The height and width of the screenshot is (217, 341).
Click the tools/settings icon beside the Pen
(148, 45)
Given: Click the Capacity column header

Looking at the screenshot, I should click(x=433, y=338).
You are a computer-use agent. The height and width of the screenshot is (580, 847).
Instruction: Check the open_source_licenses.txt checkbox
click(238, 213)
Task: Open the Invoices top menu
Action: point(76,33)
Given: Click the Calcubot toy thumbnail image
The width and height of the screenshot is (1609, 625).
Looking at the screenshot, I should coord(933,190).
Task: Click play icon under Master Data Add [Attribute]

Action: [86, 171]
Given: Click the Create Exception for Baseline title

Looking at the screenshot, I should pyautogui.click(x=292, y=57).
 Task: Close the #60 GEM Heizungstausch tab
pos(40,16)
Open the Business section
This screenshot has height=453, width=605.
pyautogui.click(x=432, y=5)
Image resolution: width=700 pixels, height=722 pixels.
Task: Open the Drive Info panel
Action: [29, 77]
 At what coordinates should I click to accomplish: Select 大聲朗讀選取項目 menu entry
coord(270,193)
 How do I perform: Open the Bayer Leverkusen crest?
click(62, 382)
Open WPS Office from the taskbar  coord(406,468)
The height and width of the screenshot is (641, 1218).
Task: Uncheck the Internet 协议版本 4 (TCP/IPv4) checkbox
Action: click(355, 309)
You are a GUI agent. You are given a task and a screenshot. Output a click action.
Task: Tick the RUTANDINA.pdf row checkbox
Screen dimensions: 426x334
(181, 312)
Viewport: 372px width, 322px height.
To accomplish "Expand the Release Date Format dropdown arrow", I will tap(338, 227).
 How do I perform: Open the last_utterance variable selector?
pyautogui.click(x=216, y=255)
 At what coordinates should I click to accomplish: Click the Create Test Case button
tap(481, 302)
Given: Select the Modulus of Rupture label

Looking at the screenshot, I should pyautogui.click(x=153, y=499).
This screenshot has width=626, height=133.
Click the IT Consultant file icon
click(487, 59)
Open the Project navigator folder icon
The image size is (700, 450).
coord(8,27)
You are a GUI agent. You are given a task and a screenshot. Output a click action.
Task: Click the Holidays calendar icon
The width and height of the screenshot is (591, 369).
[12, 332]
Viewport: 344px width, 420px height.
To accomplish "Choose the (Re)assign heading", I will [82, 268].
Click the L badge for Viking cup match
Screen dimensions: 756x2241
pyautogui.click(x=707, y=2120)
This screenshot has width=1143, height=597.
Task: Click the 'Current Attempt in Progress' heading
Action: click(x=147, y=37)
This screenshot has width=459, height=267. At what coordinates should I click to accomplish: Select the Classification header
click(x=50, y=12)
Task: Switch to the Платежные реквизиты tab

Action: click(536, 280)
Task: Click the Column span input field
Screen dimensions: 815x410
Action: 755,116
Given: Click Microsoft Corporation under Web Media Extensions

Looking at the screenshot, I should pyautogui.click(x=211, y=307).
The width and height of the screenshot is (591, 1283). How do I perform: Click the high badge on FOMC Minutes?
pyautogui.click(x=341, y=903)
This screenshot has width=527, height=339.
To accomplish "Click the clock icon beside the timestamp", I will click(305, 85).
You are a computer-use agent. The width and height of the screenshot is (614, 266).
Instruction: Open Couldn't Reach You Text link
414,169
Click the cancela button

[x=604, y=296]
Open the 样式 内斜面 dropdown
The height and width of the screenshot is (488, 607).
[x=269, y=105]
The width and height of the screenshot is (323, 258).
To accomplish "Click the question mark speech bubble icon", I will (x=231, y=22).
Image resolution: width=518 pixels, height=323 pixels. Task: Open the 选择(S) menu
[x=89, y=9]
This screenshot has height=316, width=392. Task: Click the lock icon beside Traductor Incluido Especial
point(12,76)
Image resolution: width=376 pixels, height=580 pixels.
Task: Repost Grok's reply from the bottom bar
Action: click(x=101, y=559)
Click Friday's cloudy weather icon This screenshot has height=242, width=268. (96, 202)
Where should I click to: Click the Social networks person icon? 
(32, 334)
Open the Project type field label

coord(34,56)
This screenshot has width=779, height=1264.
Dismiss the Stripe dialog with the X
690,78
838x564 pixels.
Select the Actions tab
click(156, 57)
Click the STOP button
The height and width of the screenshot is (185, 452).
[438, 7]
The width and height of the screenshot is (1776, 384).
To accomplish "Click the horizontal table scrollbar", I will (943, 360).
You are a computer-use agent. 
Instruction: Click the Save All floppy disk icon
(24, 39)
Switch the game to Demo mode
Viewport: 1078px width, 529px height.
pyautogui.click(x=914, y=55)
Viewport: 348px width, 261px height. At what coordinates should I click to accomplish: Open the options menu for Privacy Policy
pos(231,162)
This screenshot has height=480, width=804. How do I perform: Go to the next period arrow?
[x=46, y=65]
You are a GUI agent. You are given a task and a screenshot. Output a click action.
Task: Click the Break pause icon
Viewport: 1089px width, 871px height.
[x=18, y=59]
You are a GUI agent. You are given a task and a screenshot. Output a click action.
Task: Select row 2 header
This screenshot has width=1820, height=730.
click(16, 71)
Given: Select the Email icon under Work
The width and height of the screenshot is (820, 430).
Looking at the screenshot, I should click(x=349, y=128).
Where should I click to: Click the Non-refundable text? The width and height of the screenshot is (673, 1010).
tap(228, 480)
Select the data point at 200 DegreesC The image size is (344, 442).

## Action item
The data are to be transcribed in full, exactly as given.

## Answer to this exercise
The height and width of the screenshot is (217, 341).
Click the tools/settings icon beside the Pen
(148, 45)
Given: Click the Capacity column header

Looking at the screenshot, I should click(x=433, y=338).
You are a computer-use agent. The height and width of the screenshot is (580, 847).
Instruction: Check the open_source_licenses.txt checkbox
click(238, 213)
Task: Open the Invoices top menu
Action: point(76,33)
Given: Click the Calcubot toy thumbnail image
The width and height of the screenshot is (1609, 625).
Looking at the screenshot, I should coord(933,190).
Task: Click play icon under Master Data Add [Attribute]

Action: [86, 171]
Given: Click the Create Exception for Baseline title

Looking at the screenshot, I should pyautogui.click(x=292, y=57).
 Task: Close the #60 GEM Heizungstausch tab
pos(40,16)
Open the Business section
This screenshot has height=453, width=605.
pyautogui.click(x=432, y=5)
Image resolution: width=700 pixels, height=722 pixels.
Task: Open the Drive Info panel
Action: [29, 77]
 At what coordinates should I click to accomplish: Select 大聲朗讀選取項目 menu entry
coord(270,193)
 How do I perform: Open the Bayer Leverkusen crest?
click(62, 382)
Open WPS Office from the taskbar  coord(406,468)
The height and width of the screenshot is (641, 1218).
Task: Uncheck the Internet 协议版本 4 (TCP/IPv4) checkbox
Action: click(355, 309)
You are a GUI agent. You are given a task and a screenshot. Output a click action.
Task: Tick the RUTANDINA.pdf row checkbox
Screen dimensions: 426x334
(181, 312)
Viewport: 372px width, 322px height.
To accomplish "Expand the Release Date Format dropdown arrow", I will tap(338, 227).
 How do I perform: Open the last_utterance variable selector?
pyautogui.click(x=216, y=255)
 At what coordinates should I click to accomplish: Click the Create Test Case button
tap(481, 302)
Given: Select the Modulus of Rupture label

Looking at the screenshot, I should pyautogui.click(x=153, y=499).
This screenshot has width=626, height=133.
Click the IT Consultant file icon
click(487, 59)
Open the Project navigator folder icon
The image size is (700, 450).
coord(8,27)
You are a GUI agent. You are given a task and a screenshot. Output a click action.
Task: Click the Holidays calendar icon
The width and height of the screenshot is (591, 369).
[12, 332]
Viewport: 344px width, 420px height.
To accomplish "Choose the (Re)assign heading", I will [82, 268].
Click the L badge for Viking cup match
Screen dimensions: 756x2241
pyautogui.click(x=707, y=2120)
This screenshot has width=1143, height=597.
Task: Click the 'Current Attempt in Progress' heading
Action: click(x=147, y=37)
This screenshot has width=459, height=267. At what coordinates should I click to accomplish: Select the Classification header
click(x=50, y=12)
Task: Switch to the Платежные реквизиты tab

Action: click(536, 280)
Task: Click the Column span input field
Screen dimensions: 815x410
Action: 755,116
Given: Click Microsoft Corporation under Web Media Extensions

Looking at the screenshot, I should pyautogui.click(x=211, y=307).
The width and height of the screenshot is (591, 1283). How do I perform: Click the high badge on FOMC Minutes?
pyautogui.click(x=341, y=903)
This screenshot has width=527, height=339.
To accomplish "Click the clock icon beside the timestamp", I will click(305, 85).
You are a computer-use agent. The width and height of the screenshot is (614, 266).
Instruction: Open Couldn't Reach You Text link
414,169
Click the cancela button

[x=604, y=296]
Open the 样式 内斜面 dropdown
The height and width of the screenshot is (488, 607).
[x=269, y=105]
The width and height of the screenshot is (323, 258).
To accomplish "Click the question mark speech bubble icon", I will (x=231, y=22).
Image resolution: width=518 pixels, height=323 pixels. Task: Open the 选择(S) menu
[x=89, y=9]
This screenshot has height=316, width=392. Task: Click the lock icon beside Traductor Incluido Especial
point(12,76)
Image resolution: width=376 pixels, height=580 pixels.
Task: Repost Grok's reply from the bottom bar
Action: click(x=101, y=559)
Click Friday's cloudy weather icon This screenshot has height=242, width=268. (96, 202)
Where should I click to: Click the Social networks person icon? 
(32, 334)
Open the Project type field label

coord(34,56)
This screenshot has width=779, height=1264.
Dismiss the Stripe dialog with the X
690,78
838x564 pixels.
Select the Actions tab
click(156, 57)
Click the STOP button
The height and width of the screenshot is (185, 452).
[438, 7]
The width and height of the screenshot is (1776, 384).
To accomplish "Click the horizontal table scrollbar", I will (943, 360).
You are a computer-use agent. 
Instruction: Click the Save All floppy disk icon
(24, 39)
Switch the game to Demo mode
Viewport: 1078px width, 529px height.
pyautogui.click(x=914, y=55)
Viewport: 348px width, 261px height. At what coordinates should I click to accomplish: Open the options menu for Privacy Policy
pos(231,162)
This screenshot has height=480, width=804. How do I perform: Go to the next period arrow?
[x=46, y=65]
You are a GUI agent. You are given a task and a screenshot. Output a click action.
Task: Click the Break pause icon
Viewport: 1089px width, 871px height.
[x=18, y=59]
You are a GUI agent. You are given a task and a screenshot. Output a click action.
Task: Select row 2 header
This screenshot has width=1820, height=730.
click(16, 71)
Given: Select the Email icon under Work
The width and height of the screenshot is (820, 430).
Looking at the screenshot, I should click(x=349, y=128).
Where should I click to: Click the Non-refundable text? The width and height of the screenshot is (673, 1010).
tap(228, 480)
Select the data point at 200 DegreesC The image size is (344, 442).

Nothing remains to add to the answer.